But this doesn’t mean Shawarma can’t be made at home quickly and as deliciously as it is at a restaurant.

So here are my tips: the key to a good Shawarma recipe is the combination of smokiness desired in the meat (usually accomplished through grilling) and simultaneous “juciness,” also accomplished from the olive oil and lemon juice marinade it is soaked in.

Follow my below variation for a Clearly Delicious spin on one of my favorite chicken-style dishes.  With the right preparation and ingredients, homemade Chicken Shawarma never tasted so good outside of a restaurant.

Chicken Shawarma

This recipe is adapted from Food Network Kitchens although my version changes more than 3 ingredients.  The original can be found here.


* 10 cloves garlic, minced or pressed

* 1/2 cup freshly squeezed lemon juice

* 1/2 cup olive oil

* 1 teaspoon cumin

* 4 teaspoons curry powder

* 1 teaspoon salt

* 4 teaspoons pepper

* 10 drops yellow food coloring

* 3 pounds boneless skinless chicken breasts

Serve with: hummus, pita bread, cherry tomatoes, cucumbers, and other Lebanese fare

1.) Add chicken to a large mixing bowl and season with garlic, cumin, curry powder, salt, and pepper.

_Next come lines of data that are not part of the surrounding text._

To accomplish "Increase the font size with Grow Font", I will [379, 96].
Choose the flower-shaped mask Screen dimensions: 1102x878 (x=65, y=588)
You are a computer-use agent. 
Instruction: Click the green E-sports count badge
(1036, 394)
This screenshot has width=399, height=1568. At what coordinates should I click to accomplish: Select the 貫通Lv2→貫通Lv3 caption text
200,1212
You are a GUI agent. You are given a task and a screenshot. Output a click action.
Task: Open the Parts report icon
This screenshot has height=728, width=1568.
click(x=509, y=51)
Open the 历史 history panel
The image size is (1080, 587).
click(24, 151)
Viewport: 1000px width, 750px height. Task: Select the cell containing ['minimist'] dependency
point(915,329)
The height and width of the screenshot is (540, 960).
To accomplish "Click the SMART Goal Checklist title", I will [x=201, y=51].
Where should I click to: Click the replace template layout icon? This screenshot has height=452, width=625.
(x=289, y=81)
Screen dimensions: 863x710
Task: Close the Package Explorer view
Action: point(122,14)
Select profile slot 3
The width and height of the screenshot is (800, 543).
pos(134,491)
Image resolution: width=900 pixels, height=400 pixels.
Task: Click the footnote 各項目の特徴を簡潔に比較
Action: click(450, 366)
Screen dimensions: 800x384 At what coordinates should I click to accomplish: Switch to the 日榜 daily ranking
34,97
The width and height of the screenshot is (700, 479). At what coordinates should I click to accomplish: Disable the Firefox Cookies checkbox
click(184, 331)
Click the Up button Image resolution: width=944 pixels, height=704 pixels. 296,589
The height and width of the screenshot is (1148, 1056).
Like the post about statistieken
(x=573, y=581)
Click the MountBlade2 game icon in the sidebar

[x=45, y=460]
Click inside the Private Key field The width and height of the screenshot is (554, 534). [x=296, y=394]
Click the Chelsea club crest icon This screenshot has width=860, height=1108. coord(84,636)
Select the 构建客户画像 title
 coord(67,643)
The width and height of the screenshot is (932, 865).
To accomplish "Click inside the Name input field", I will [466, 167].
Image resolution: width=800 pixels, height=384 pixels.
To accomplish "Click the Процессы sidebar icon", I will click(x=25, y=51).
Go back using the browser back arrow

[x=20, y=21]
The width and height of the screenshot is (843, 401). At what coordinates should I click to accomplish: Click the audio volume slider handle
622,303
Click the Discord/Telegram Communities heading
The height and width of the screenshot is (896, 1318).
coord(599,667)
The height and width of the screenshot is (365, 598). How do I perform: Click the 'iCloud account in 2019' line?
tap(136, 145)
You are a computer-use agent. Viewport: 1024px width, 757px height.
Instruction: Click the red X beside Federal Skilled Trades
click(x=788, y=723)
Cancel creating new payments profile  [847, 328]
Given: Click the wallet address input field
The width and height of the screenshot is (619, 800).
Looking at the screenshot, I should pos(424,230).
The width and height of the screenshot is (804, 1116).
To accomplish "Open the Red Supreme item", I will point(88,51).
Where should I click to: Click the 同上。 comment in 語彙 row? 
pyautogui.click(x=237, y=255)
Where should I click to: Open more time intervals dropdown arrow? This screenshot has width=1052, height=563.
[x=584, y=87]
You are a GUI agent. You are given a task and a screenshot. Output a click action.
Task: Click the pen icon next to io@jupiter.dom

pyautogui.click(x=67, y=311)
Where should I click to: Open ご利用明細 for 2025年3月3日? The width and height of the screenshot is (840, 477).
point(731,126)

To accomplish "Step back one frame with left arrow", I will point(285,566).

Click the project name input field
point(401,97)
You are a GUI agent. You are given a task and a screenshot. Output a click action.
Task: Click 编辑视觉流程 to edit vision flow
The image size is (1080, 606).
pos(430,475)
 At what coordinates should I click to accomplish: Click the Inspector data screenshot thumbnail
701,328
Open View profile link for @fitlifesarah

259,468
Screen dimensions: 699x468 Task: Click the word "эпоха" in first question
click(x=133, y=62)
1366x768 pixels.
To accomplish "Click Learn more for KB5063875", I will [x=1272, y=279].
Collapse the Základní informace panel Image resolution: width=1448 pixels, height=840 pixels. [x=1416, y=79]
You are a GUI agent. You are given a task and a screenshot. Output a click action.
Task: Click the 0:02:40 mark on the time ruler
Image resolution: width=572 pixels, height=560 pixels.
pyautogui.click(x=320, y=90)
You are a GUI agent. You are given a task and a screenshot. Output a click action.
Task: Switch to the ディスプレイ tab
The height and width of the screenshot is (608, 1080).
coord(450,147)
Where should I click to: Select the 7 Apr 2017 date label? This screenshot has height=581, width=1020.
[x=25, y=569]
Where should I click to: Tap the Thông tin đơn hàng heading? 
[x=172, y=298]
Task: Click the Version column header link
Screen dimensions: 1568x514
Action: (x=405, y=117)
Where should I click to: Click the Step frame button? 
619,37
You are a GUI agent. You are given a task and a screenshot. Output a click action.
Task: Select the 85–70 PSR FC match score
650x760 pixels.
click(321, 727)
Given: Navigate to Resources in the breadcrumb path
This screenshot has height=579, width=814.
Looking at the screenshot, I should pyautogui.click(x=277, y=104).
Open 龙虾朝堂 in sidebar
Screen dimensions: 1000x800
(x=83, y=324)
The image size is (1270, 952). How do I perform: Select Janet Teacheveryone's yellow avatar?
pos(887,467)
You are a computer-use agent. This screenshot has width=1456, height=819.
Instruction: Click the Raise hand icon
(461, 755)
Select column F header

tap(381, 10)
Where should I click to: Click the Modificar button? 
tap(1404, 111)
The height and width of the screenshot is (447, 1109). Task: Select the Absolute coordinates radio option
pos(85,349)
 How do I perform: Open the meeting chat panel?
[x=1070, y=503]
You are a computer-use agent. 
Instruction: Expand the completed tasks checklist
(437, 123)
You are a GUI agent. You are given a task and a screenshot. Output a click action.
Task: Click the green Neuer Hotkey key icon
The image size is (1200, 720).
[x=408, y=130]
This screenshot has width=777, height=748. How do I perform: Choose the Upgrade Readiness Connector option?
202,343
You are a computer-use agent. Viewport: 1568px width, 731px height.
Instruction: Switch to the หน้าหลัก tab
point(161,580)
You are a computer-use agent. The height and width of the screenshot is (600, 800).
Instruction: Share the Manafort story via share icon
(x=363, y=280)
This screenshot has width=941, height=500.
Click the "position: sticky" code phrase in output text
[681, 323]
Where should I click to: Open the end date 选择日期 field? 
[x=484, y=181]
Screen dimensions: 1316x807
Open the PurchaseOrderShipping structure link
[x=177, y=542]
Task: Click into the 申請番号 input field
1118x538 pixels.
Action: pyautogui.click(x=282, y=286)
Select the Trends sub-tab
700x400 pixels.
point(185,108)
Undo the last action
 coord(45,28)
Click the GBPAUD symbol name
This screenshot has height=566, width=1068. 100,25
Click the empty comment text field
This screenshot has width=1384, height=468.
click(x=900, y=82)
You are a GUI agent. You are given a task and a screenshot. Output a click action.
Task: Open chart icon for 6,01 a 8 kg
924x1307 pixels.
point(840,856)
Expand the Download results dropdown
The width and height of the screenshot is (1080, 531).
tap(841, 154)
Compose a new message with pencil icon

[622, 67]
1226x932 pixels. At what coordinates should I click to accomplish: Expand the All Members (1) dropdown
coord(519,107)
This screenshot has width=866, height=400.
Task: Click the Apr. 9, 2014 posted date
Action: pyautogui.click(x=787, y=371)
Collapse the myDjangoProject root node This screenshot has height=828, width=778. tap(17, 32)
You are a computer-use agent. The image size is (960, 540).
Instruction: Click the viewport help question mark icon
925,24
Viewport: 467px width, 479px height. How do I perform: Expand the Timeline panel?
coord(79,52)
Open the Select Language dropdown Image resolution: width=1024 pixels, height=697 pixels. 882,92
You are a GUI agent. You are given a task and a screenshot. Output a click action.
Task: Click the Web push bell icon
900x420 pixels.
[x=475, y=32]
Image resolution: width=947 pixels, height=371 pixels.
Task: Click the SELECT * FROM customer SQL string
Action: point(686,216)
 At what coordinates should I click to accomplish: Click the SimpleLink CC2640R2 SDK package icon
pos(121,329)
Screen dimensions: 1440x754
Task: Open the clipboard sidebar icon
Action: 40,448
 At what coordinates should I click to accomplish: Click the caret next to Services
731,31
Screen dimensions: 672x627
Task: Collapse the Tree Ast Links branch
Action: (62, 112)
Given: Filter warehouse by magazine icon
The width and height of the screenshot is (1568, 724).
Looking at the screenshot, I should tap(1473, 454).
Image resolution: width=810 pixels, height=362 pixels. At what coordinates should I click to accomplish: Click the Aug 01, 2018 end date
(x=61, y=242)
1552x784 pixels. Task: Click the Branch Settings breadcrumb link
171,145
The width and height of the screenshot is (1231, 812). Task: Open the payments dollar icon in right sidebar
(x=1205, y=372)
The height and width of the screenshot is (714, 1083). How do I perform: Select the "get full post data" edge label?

2.) In a separate bowl, whisk together the lemon juice and olive oil.  Pour mixture over chicken and stir till fully coated and combined.  Cover bowl with plastic wrap and allow to refrigerate overnight so that the flavors really sink in.  This particular recipe will keep up to several days so long as it’s refrigerated.

3.) When ready to cook and serve warm a large non-stick skillet on medium-high heat.  Add chicken and cook until well-done.  To get that really smokey taste, you may wish to grill the chicken on an open grill, but both techniques work well.

Serve on a bed of hummus and pita bread and garnish with fresh vegetables like cucumber slices and cherry tomatoes.  Enjoy! Makes 6-8 servings.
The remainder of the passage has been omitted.